Locally Weighted Regression

Two type of learning algorithm

• Parametric learning Algorithm
  • fit fixed set of parameters to data
• Non-parametric learning algorithm
  • amount of data/parameters you need to keep grow with the size of data
  • Locally weighted Regression belongs to this type

High level preview of Locally weighted regression

Fit $\theta$ to minimum the loss function $\sum_{i=1}^m w_i (y^{i} - \theta^{i}x^{i})^2$, where $w_i$ is a “weight” function, usually $w_i$ is given by the following:
$$
w_i = e^{-\frac{(x^{(i)}-x)^2}{2\tau^2}}
$$
which means
$$
\begin{cases}
w_i\longrightarrow1,&|x^{(i)}-x|\longrightarrow0\
w_i\longrightarrow0,&|x^{(i)}-x|\longrightarrow \infin
\end{cases}
$$
the more x is close to the training sample $x^{(i)}$, the more important $x^{(i)}$ will be

• we try to use only training sample near $x$ to make our predication

• you can control the “attention” span by changing the parameter $\tau$

  

Classification Problem

Binary Classification

$$
y\in{0,1}
$$

Note that Linear Regression is absolutely NOT a good algorithm for Classification problem becasue classification problem has nothing to do with linear relationship!!!

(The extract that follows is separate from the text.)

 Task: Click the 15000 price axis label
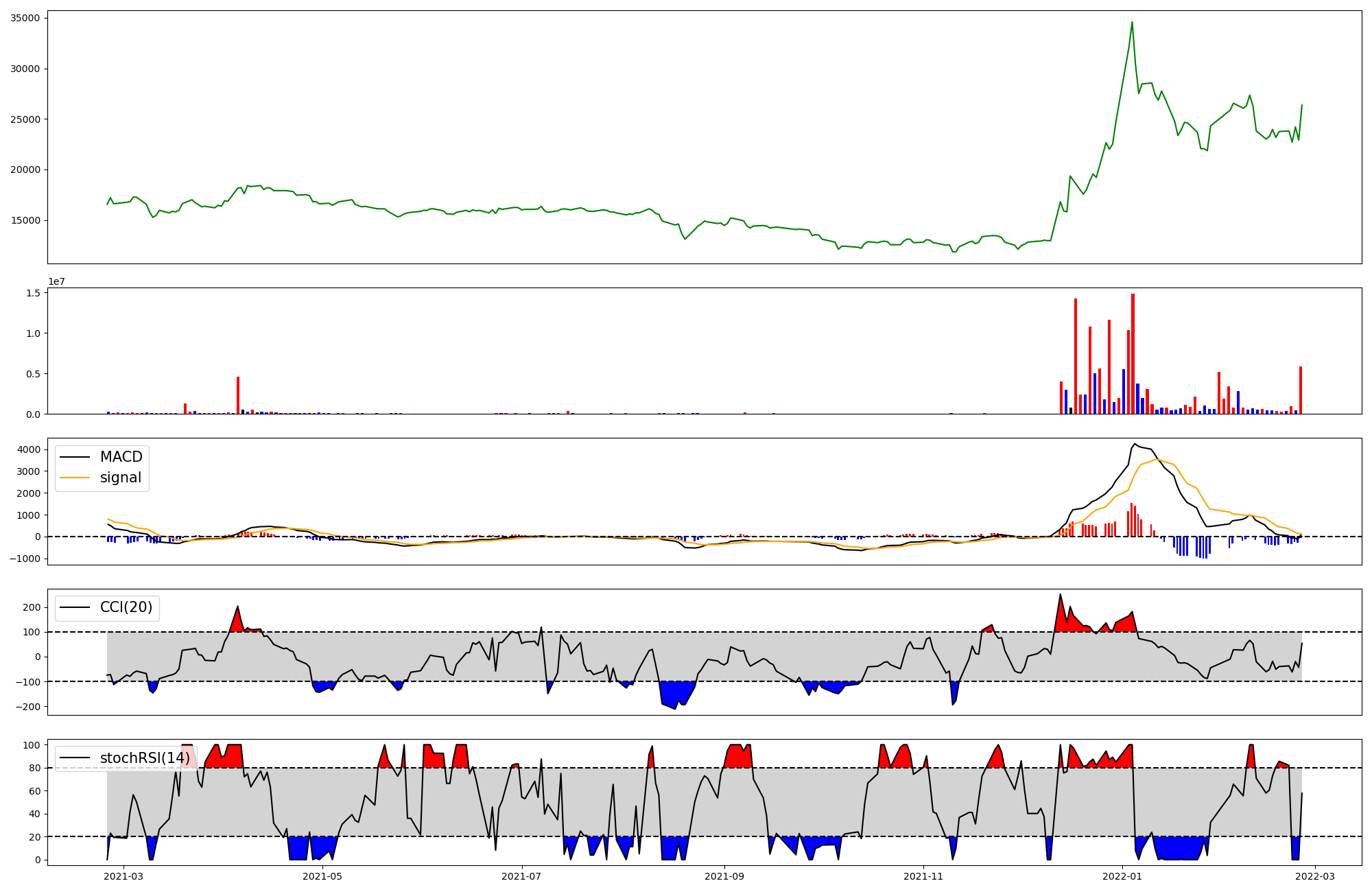click(25, 220)
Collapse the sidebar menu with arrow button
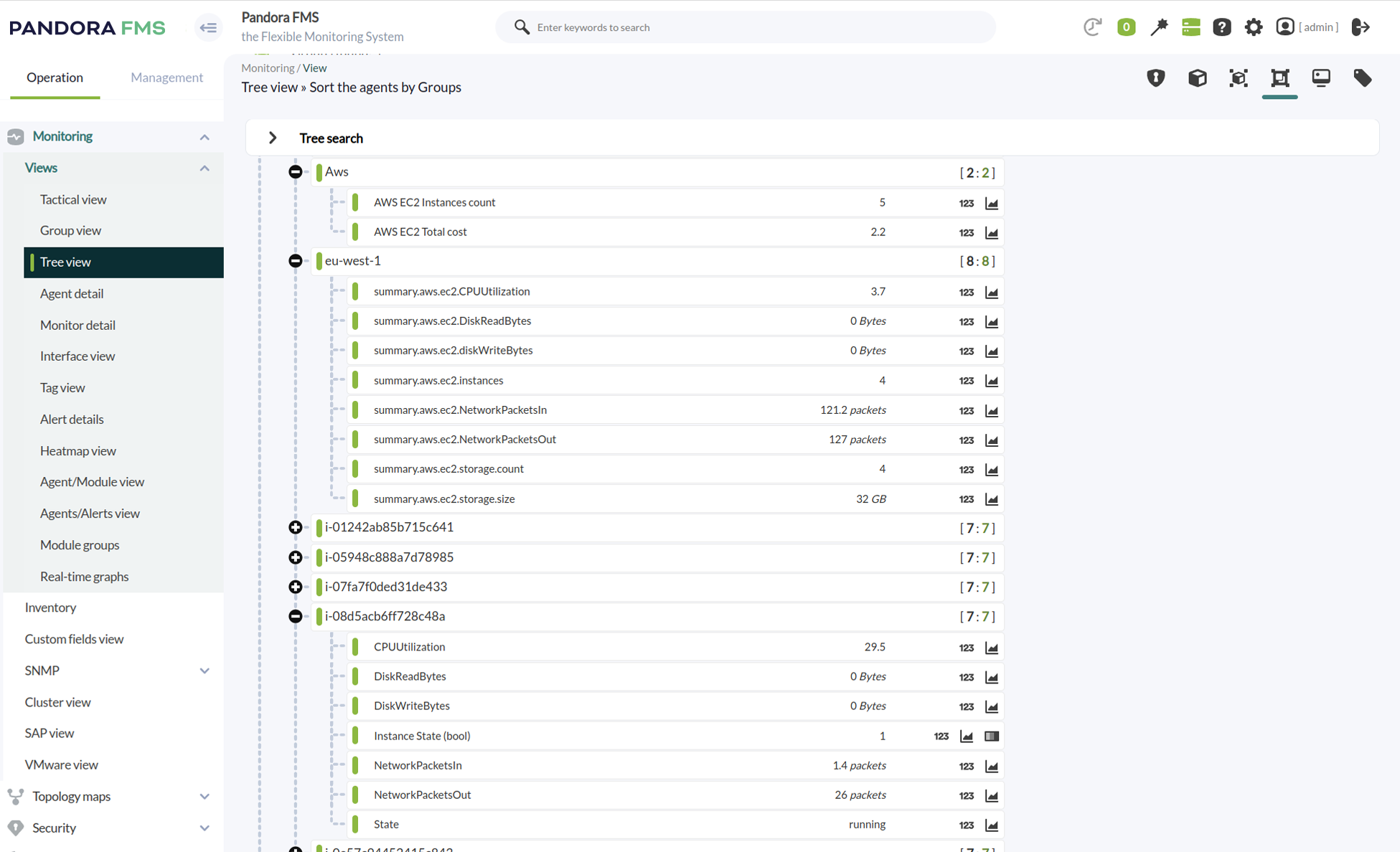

We solve this kind of problem via Logistic Regression

we want out hypothesis works like
$$
h(\theta) \in [0,1]
$$
so we have a logistic function
$$
g(z) = \frac{1}{1+e^{-z}} \in [0,1]
$$

we then feed our old linear regression hypothesis in to it to just reduce the value to [0,1]
$$
h(\theta) = g(\theta^Tx) = \frac{1}{1+e^{-\theta^Tx}}
$$
After some sophisticated math, we make a function which gives us the likelihood of our parameters now are the right ones, we call it a “log function”
$$
\log(\theta) = \sum_{i=1}^m y^{(i)} \log{h_\theta(x^{(i)})}+(1-y^{(i)})\log(1-h_\theta (x^{(i)}))
$$
becasue y is either 0 or 1, so it function like a switcher

Finally, we come with our solution : Gradient Ascent

compared with gradient descent, we try to maximum the correct probability.

update parameters in gradient ascent:
$$
\theta_j = \theta_j + \alpha \frac{\partial \log{(\theta)}}{\partial\theta_j}\
= \theta_j + \alpha \sum_{i=1}^m (y^{(i) } - h_\theta(x^{(i)}))x_j^{(i)}
$$
update parameters in gradient descent:
$$
\theta_j = \theta_j - \alpha \frac{\partial h (\theta)}{\partial\theta_j}
$$

• just like the gradient descent, gradient ascent has a local maximun same as global maximum
• No one shoot method like normal equation for gradient ascent
• but we have Newton’s method to accelerate

Newton’s method

give a function $f(\theta)$, Newton’s method try to find a $\theta$ that makes $f(\theta) = 0$

we can just set $f(\theta)$ to our $\log’(\theta)$ to find the $\theta$ that make max $\log (\theta)$

Here is how Newton’s method work

1. We start from a random $\theta_0$
2. Calculate the tangent line at $\theta_0$
3. let tangent line to be 0 to find $\theta_1$
4. Repeat until we find our target

Derivate the formula

$$
\theta^{(1) } = \theta^{(0)} - \triangle
$$

$$
f’(\theta^{(0)}) = \frac{f(\theta_0)}{\triangle}
$$

$$
\theta^{(1) } = \theta^{(0)} - \frac{f(\theta_0)}{f’(\theta^{(0)})}
$$

$$
\theta^{(i+1)} = \theta^{(i)} - \frac{f(\theta_i)}{f’(\theta^{(i)})}
$$

Disadvantages

each step in newton’ method require to inverse a matrix, if number of your parameters is small, that’s fine. However, when you have many parameters, the dimension of your matrix is very high, each step will cost much.